Wednesday, January 8, 2014

A Musical Gift


I had heard about Joshua Bell, of course.  He was supposed to be the greatest living violinist.  So when offered a free ticket to hear him live in a recital in San Antonio's Majestic Theatre, I jumped at the chance.

I arrived with my three friends, all string players, at the beautiful downtown theatre.  Just entering that building is a marvelous experience.  The massive wood stairs, the intricately carved wooden decorations in the walls and ceilings, and the multicolored backlit stage transports the audience to another world.  We found our seats—almost at the very top.  The stage was far, far below us.  I figured I wouldn't be able to see a thing, but hopefully the acoustics were good enough to hear something.
After a lengthy introduction, violinist Joshua Bell and his pianist stepped onto the stage and bowed.  Mr. Bell looked very small—short and slight with light brown hair, dressed in a long black shirt and baggy black pants.  He was dressed for comfort, not for show.

And then he began to play.  From the very first note, I forgot everything else.  It didn't matter that I sat in the "nosebleed" section, that he was so far away.  Joshua Bell's music pulled me down on that stage with him and I forgot everything else.  It wasn't the fact that he had the most pure and beautiful sound, as if the instrument were truly his voice.  It wasn't that his technique was perfectly executed as he made 32nd and 64th notes sound effortless and also as he played a fugue—three different parts simultaneously—a feat impossible for many pianists to accomplish.

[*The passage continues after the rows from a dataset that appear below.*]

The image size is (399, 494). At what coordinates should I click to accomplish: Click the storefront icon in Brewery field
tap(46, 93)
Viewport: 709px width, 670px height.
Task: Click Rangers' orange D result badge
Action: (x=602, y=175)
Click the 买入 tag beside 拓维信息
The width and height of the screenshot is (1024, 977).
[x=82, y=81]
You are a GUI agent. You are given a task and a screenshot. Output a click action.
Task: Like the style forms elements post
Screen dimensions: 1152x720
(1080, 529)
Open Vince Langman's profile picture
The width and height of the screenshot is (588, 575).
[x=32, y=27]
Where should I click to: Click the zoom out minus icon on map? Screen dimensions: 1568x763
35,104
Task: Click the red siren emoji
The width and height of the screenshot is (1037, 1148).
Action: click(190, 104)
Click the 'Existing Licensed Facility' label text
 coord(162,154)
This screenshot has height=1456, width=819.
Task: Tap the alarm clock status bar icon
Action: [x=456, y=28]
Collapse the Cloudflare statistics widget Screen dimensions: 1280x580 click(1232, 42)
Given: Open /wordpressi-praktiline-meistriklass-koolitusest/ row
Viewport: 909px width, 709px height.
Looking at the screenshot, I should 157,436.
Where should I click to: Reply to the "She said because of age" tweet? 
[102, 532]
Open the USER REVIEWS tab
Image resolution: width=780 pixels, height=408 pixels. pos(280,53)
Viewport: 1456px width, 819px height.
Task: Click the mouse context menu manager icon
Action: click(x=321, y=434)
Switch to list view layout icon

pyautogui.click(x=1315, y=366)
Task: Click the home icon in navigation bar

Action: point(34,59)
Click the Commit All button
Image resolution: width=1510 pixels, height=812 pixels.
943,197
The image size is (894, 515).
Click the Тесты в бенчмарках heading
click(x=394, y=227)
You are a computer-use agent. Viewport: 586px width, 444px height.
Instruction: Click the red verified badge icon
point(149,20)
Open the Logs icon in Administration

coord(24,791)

It was the fact that this man became the music; he merely used the violin as his instrument to express it.  I'd always told my students to "play from the heart," but Mr. Bell did far more than that--he gave himself, body, soul, and spirit to that performance.   

In between numbers he would talk about the music, how he came to own his 200 year old Stradivarius, and share tidbits about himself so the audience could know him as a mortal human being, but while playing he transcended the physical world.  There was more than joy in music at work here; it was enharmonic rhapsody, as if he were flying on the notes of each song and pulling us along on the tail of a kite.

By the end of the recital, Mr. Bell was dripping wet.  He looked exhausted.  But even from my far-away seat I could see his grin and the way his face lit up, still reflecting that ecstasy of musical flight.  He had given this audience a gift, not just of glorious music, but of himself.  We were privileged to now carry a piece of Joshua Bell with us for the rest of our lives.

Finally, after thirty years, I realized why I'd had to change my college major from music performance to music education:  I wasn't able to pour myself into each performance like Joshua Bell did.  I practiced my fingers off.  I lived in the practice rooms at the music building.  I thought I loved playing the music, but I focused on the notes, on the technique, on making it "perfect" instead of letting go and letting the music perfect me.  Only then can music pour from the instrument of a human heart and become a shared experience with human listeners.  Truly a gift.